Однажды привел домой девочку поиграть, мне было пять лет, ничего такого я и в мыслях не имел. И вдруг родители, войдя в комнату, сделали вытянутые лица, возвели очи к потолку и сказали: «Ах!.. Девочку привел». В этом «ах» было и изумление, и какое-то подозрение… Я ничего не понял, но почувствовал, что есть важная разница, девочка или мальчик. Какая-то скрываемая и постыдная, а быть может, и сладкая тайна..
Взрослые сами наводят тень на плетень, а детям, чтобы почувствовать, что дело нечисто, много не нужно.
Так из поколения в поколение передаются всевозможные душевные и умственные кривизны. В историческом времени кривизны эти движутся по закону маятника, по синусоиде у одного поколения (или целого ряда) — криво в одну сторону, у другого — в противоположную. Равновесие — штука трудная, долгая…
Я умел читать с четырех лет, с этого же возраста увлекся животными, очень любил рисовать их. Отличаясь наблюдательностью и фотографической памятью, с самого начала рисовал все подробно, в деталях, для меня важно было сходство с действительностью.
Однажды, читая Брэма «Жизнь животных», я пририсовал всем зверям, изображенным там на картинках, половые органы разных размеров — и в простоте душевной показал с гордостью родителям: «Вот, я подрисовал как правильно! Как по-настоящему!»
Бедные папа и мама впали в прострацию, а когда шок прошел, за мою художническую честность мне дико влетело, папа первый раз в жизни выпорол меня огромным ремнем с металлической пряжкой.
Столь убедительное внушение иного навсегда бы отвратило от натуралистического жанра и поисков истины, но я оказался крепким орешком. Во втором классе я уже развлекал одноклассников рисованием порнографических открыток, чем завоевал у них большой авторитет и звание Профессора.
Меня чуть не вышибли из школы, классная руководительница записала в табель страшные непонятные слова, почти приговор: «Разлагает класс». До сих пор не допонял, что это значило.
Для взрослых мое поведение было непостижимой испорченностью. Они забыли себя. Уже к семи годам любопытный ребенок, если его не держат в пробирке, жаждет познать тайну пола.
Ну а любовь, — первая, чистая, всеохватная и беспомощная — любовь, прилетающая совсем с иного полюса мироздания, может вспыхнуть и тогда, когда человек не знает еще и самого слова «любовь»!.. Но я это слово уже знал. К восьми годам я прочитал много книг, среди них «Приключения Тома Сойера», и влюбленность героя в девочку сопережил глубоко…

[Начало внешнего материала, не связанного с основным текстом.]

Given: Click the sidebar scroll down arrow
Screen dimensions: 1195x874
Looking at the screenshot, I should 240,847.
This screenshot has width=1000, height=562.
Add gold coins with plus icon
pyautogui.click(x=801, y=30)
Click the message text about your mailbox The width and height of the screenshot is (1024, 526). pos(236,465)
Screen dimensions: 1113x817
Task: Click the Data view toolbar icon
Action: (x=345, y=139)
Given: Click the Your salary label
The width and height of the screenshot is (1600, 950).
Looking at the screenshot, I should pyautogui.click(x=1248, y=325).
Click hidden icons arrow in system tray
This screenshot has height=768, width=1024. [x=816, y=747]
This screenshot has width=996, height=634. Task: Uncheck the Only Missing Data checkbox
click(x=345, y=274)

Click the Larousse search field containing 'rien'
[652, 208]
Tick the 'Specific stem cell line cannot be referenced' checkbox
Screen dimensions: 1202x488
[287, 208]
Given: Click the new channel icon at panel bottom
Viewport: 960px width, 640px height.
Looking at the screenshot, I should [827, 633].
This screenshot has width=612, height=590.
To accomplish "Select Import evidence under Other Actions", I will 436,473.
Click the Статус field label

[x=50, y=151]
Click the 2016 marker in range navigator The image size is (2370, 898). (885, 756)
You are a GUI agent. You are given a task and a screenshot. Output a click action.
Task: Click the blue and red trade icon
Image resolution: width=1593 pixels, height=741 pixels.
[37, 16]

…И вот появилась Она — моя первая девочка, которая не была моей ни на час, ни на мгновение… Светлорыженькая, веснушчатая, резвушечка-хохотушечка, на год младше меня. Имя ее было Галя, а звали все почему-то Гулькой.
Мы жили на соседних дачах в Валентиновке, под Москвой. Каждое утро я из окна видел, как она в розовой легкой пижамке или в одних трусиках, потряхивая рыжей гривкой и щебеча, сбегает с крыльца к рукомойнику. И каждый раз сердце мое замирало…
Святой Валентин, покровитель влюбленных, словно был зол на меня за что-то и окружил мою первую любовь сплошным невезением. Стояло цветущее лето, а я заболел коклюшем, да еще зачем-то меня побрили наголо, и отражение в зеркале говорило мне «Урод ты какой-то». И вот я безумно влюбился в Гульку, и через день все это уже заметили, уже посмеивались надо мной, а она: «Володька, хи! Он такой лысый, такой смешной», — услышал я однажды ее слова, притаившись за забором. Это подружки сплетничали, кто в кого втюрен.
Она кокетничала чуть-чуть и со мной, но на площадке, где играли все дети, старалась быть с двумя другими, более симпатичными и ладными ребятишками постарше меня.
И вот как-то, когда она в очередной раз в игре предпочла Борьку и Мишку, а мне — фунт презрения, вдруг во мне вспыхнуло бешенство, я зарычал и изо всех сил хлестнул гульку прутом по голеньким ножкам!.. Я сам от себя этого злобного зверства не ожидал. Весь трясся…
Она заплакала. Все меня испугались и разбежались, Борька и Мишка тоже.
Я внезапно остался один. В памяти кадр: с ревом убегающая Гулька, ребята, пятящиеся и с ужасом глядящие на меня как на психа… Все. Я — один. Я совершил отвратительное жестокое преступление: девочку ударил, беззащитную, ни в чем не виновную.» Совершенно подавленный, я одиноко поплелся домой.
Ужас вины, любовь, жалость к гульке, раскаяние — все смешалось во мне, и впервые возникла мысль— покончить с собой. Всю ночь не спал, писал ей письмо, с мольбой о прощении,
Я объяснял, что все случилось потому, что «я очень тебя люблю, ты не знаешь… Я тебя спасу, я за тебя жизнь отдам…»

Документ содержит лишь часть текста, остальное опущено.